Antonio Corvino, Silvio Bianchi Martini and Federica Doni

Business Strategy and the Environment, 2021, vol. 30, issue 5, 2556-2570

Abstract: Recently, human activities are more and more invasive with respect to biodiversity. Several studies highlighted the key role played by accountants in contributing to the development of tools able to support company in assessing, reporting, and disseminating, as well as accomplishing, the preservation of natural species and ecosystems (King and Atkins, 2016). Corporate reporting of environmental information might increase the credibility of forest certifications, given that some scholars argued that certified forests are not often run, in a sustainable way. Moreover, certifications sometimes cover harmful forest practices (Elad, 2014) and do not ensure a good quality of environmental reporting and performance.

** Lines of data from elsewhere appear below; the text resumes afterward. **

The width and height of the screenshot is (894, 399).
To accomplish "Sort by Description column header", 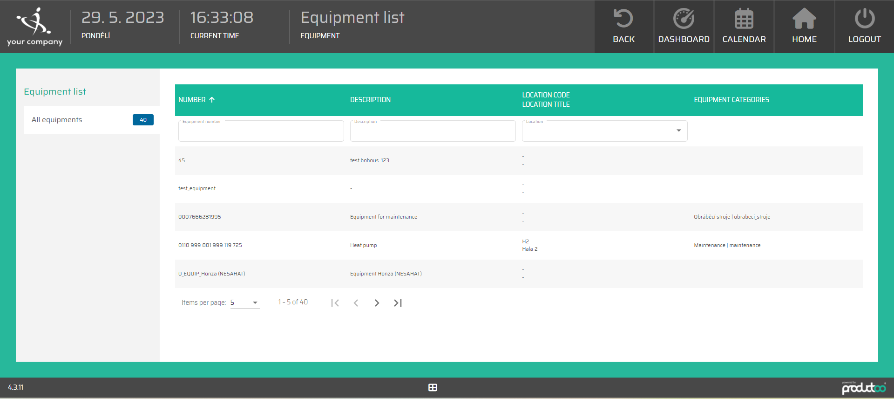I will 370,100.
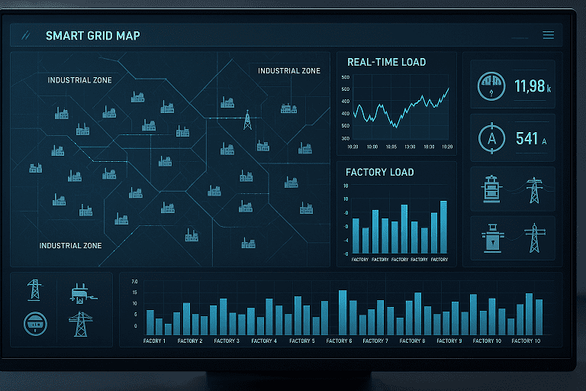
Task: Select the small pylon icon left of the plug icon
Action: tap(34, 291)
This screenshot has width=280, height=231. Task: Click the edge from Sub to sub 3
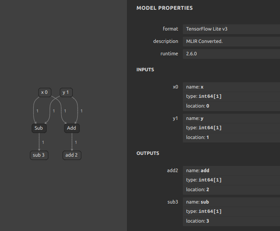(39, 142)
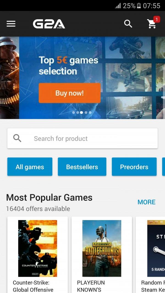
Task: Select the Bestsellers category
Action: [x=82, y=167]

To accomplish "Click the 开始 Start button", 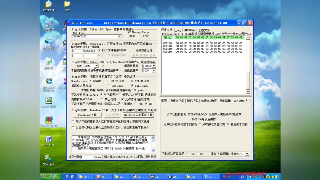I will [x=50, y=176].
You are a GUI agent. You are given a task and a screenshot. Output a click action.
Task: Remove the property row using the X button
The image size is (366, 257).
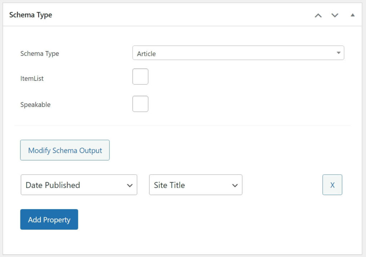332,184
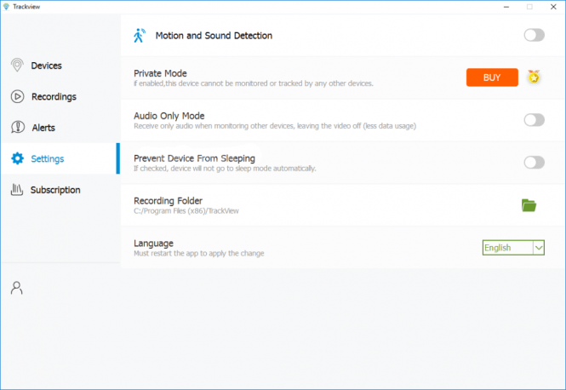This screenshot has height=390, width=566.
Task: Open the Subscription section label
Action: (55, 190)
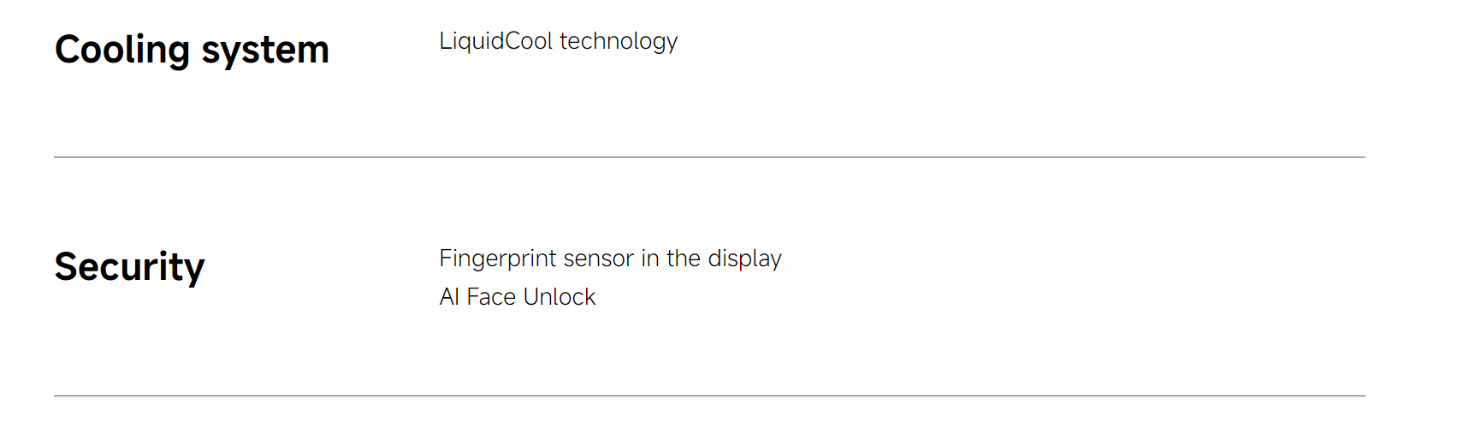Screen dimensions: 1469x446
Task: Click the "Cooling system" heading
Action: [x=192, y=50]
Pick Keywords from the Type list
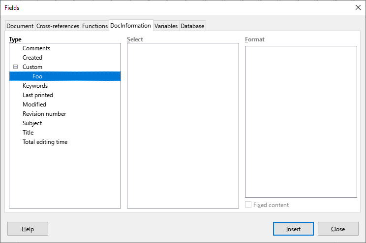 (35, 86)
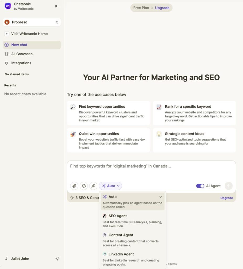Open the Integrations page
243x269 pixels.
pos(21,63)
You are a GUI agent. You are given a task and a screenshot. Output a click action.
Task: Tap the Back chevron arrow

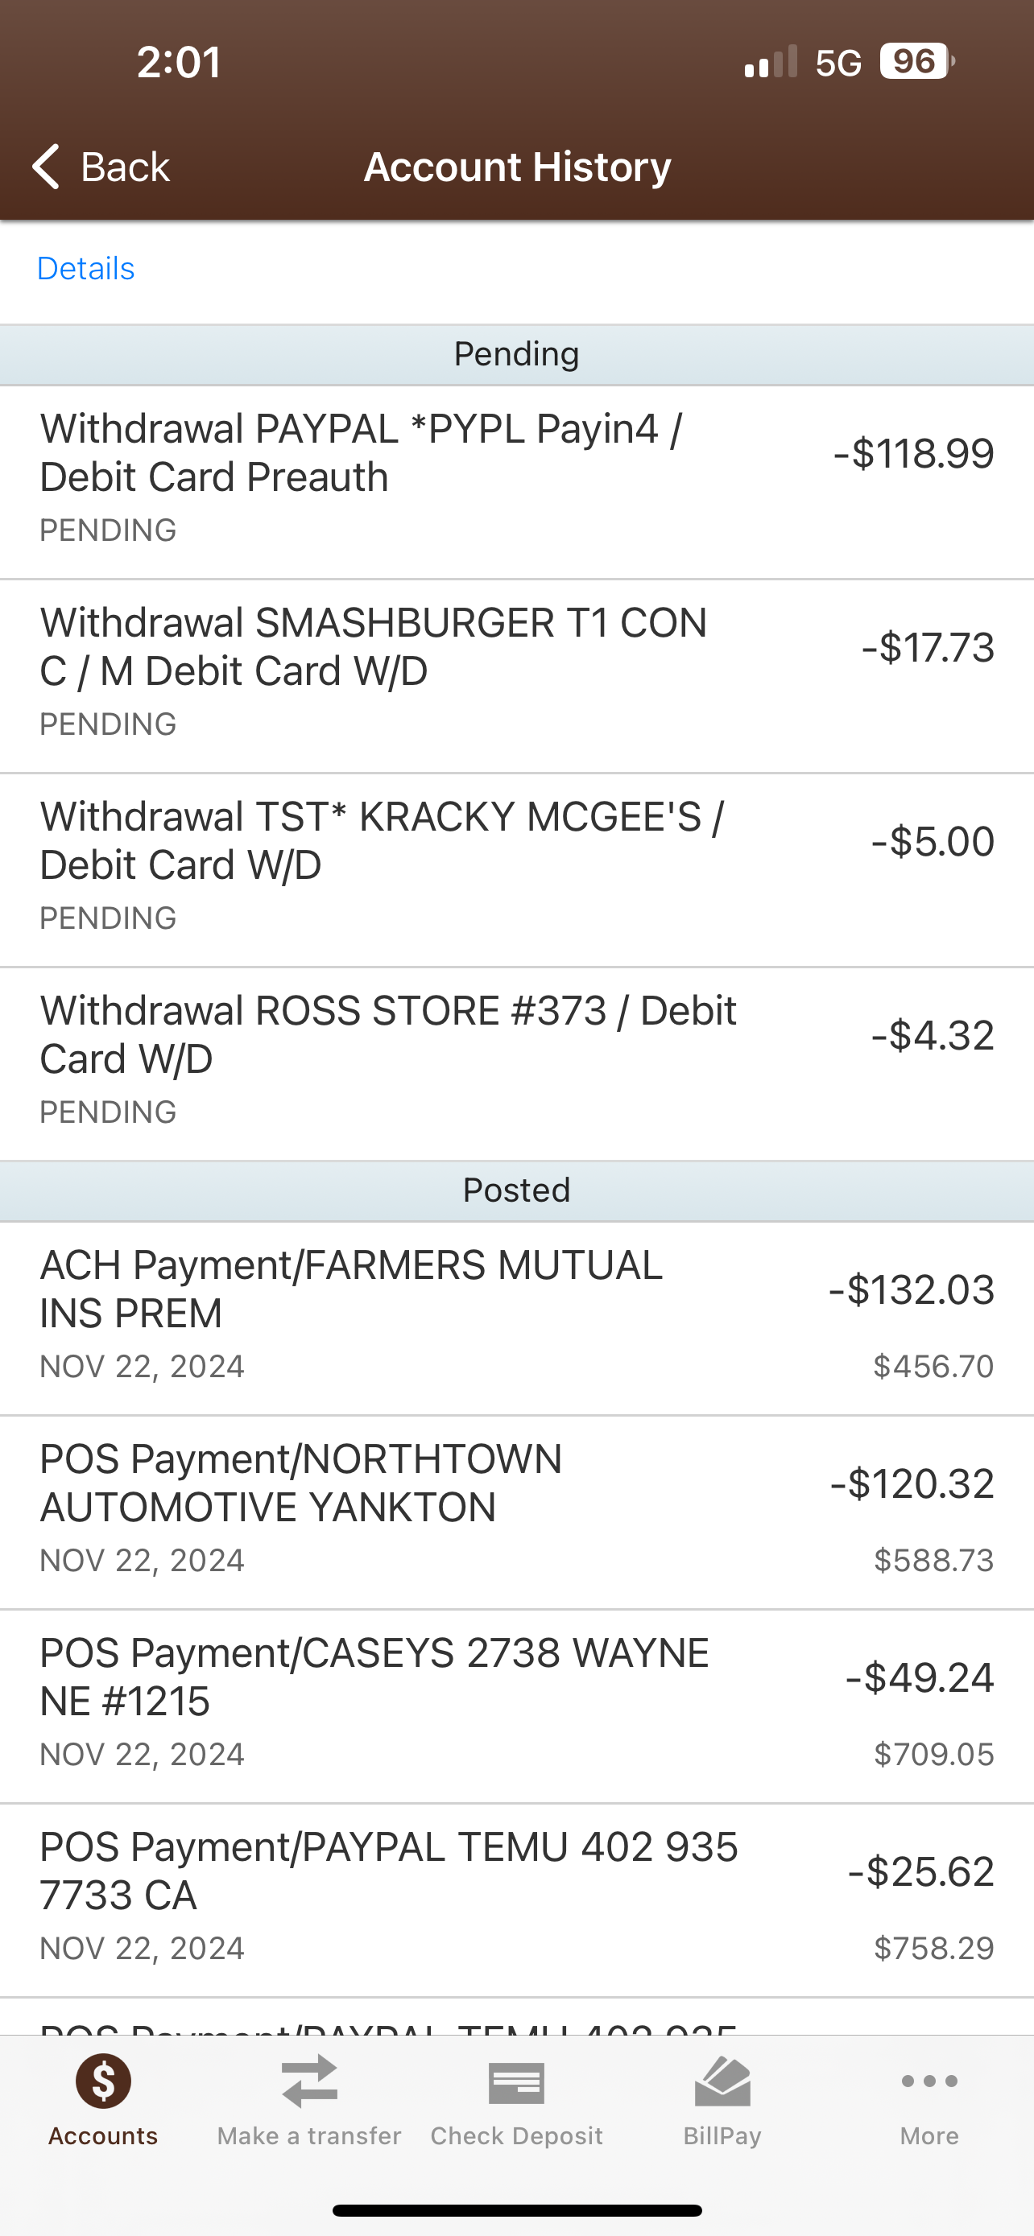(x=47, y=166)
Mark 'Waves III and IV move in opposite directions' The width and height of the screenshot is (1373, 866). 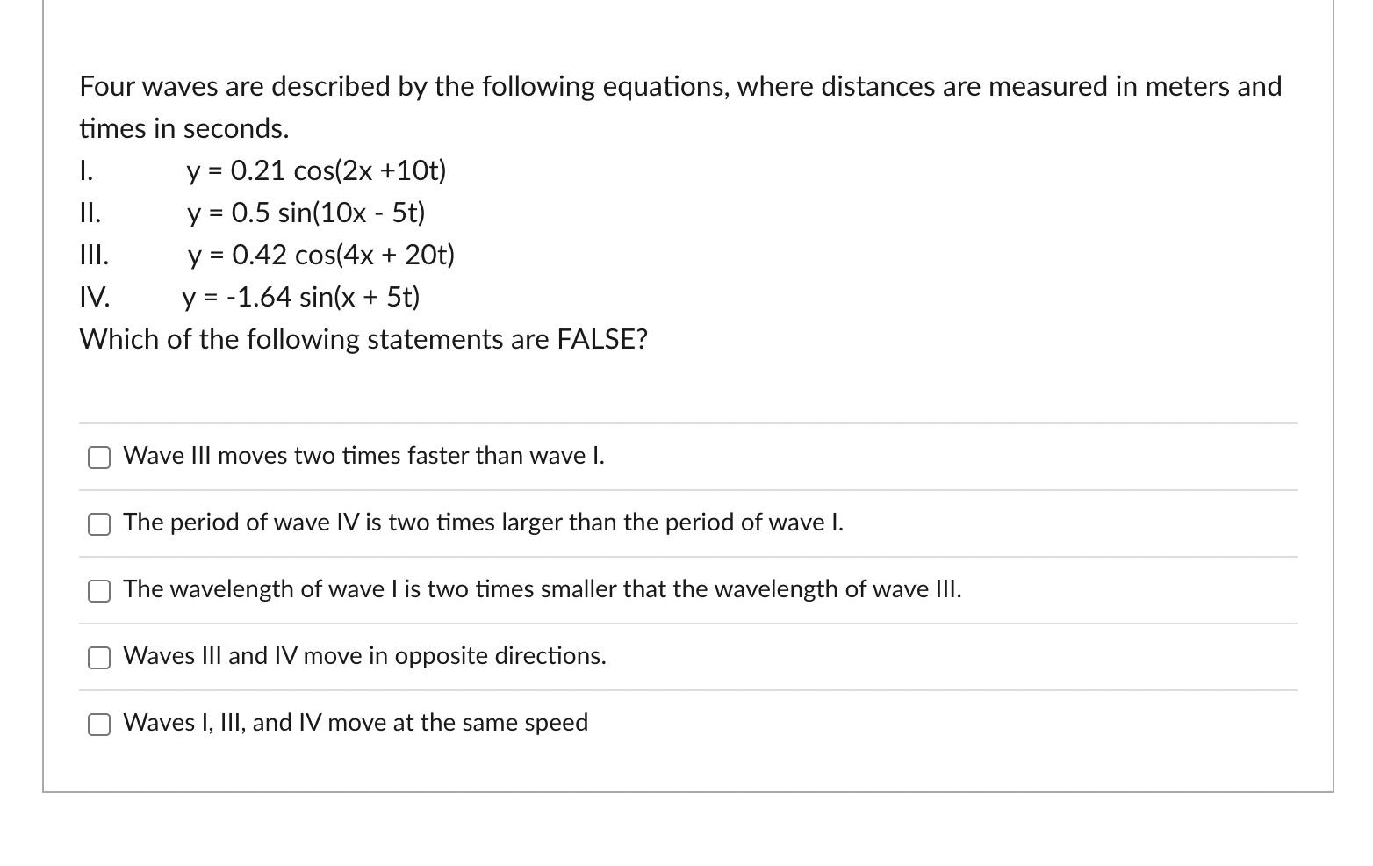point(98,657)
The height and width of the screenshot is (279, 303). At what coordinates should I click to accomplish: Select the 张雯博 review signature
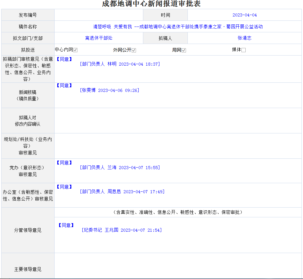[x=109, y=90]
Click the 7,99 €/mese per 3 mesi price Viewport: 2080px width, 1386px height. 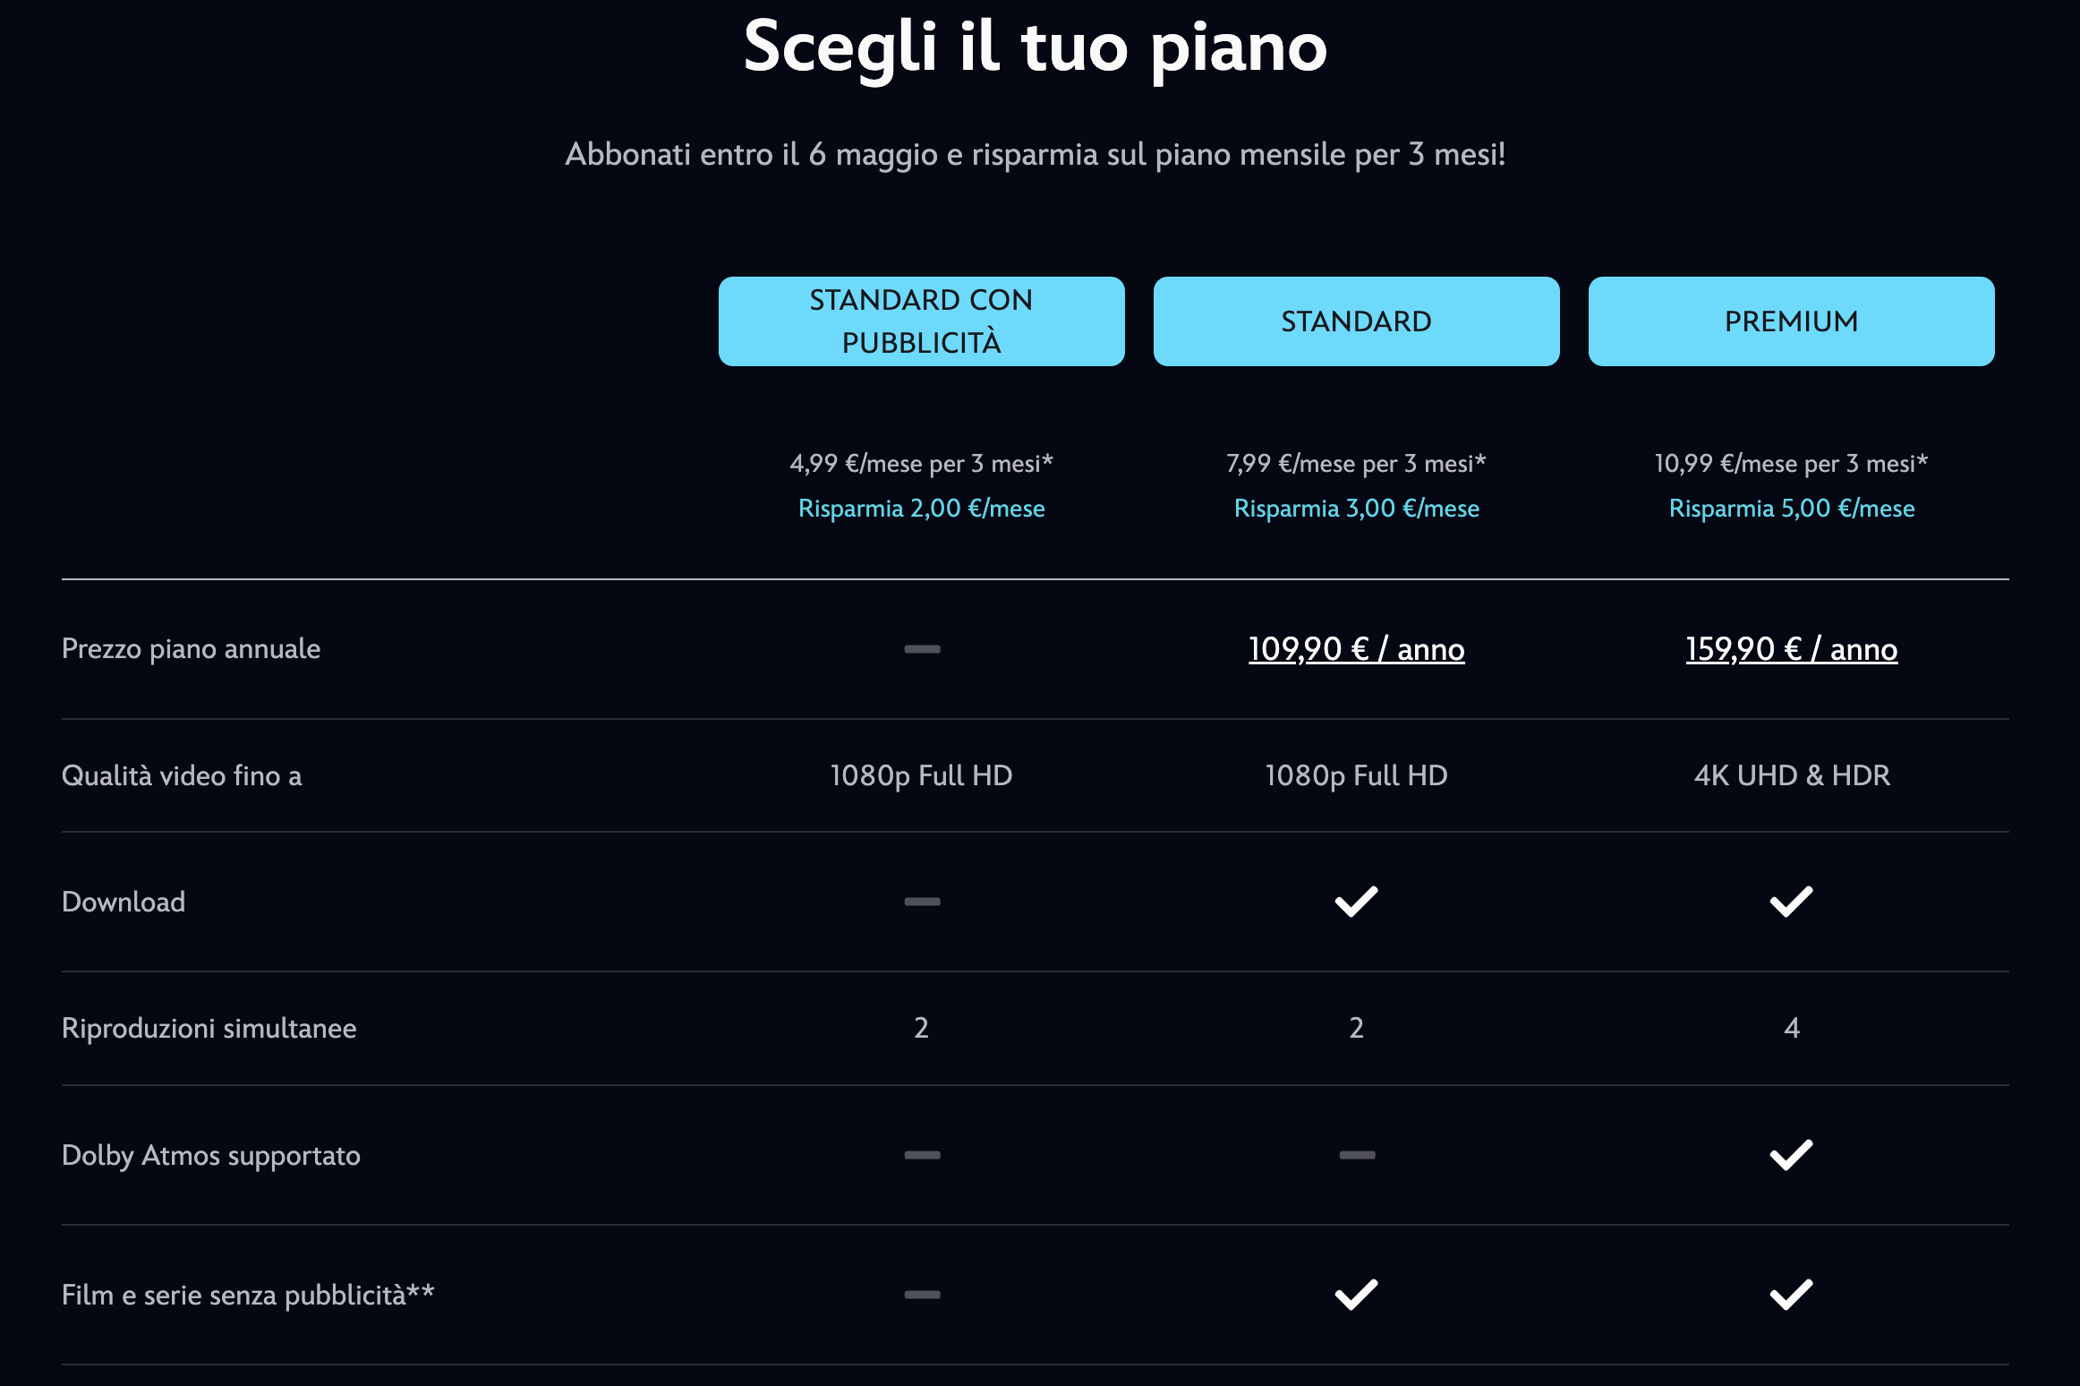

The research question therefore intends to explore how extinction accounting and accountability (EAA) is able to reflect ex post the company's business strategy and, at the same time, influence ex ante its formulation by easing the prevention of deforestation risk and addressing the issue of credibility through specific actions. In more detail, the “Emancipatory Framework for Extinction Accounting and Accountability” (EFEAA) (Atkins and Maroun, 2018) was tested using content and interpretative analyses based on the reports inherent to top four companies working in West Europe in the tissue industry, where the preservation of forest heritage is a “compulsory route” for assuring the business sustainability, in terms of both raw material renewal and brand reputation. The findings highlighted the first attempt to carry out a qualitative research over the management of forest issues. In our study, companies tend to report advantages arising from the use of forest, but this kind of disclosure is too generic without providing evidence over the ecosystem services forests produce. Moreover, firm size affects the quantity and the quality of disclosure. At last, managerial implications and future research avenues are outlined and discussed.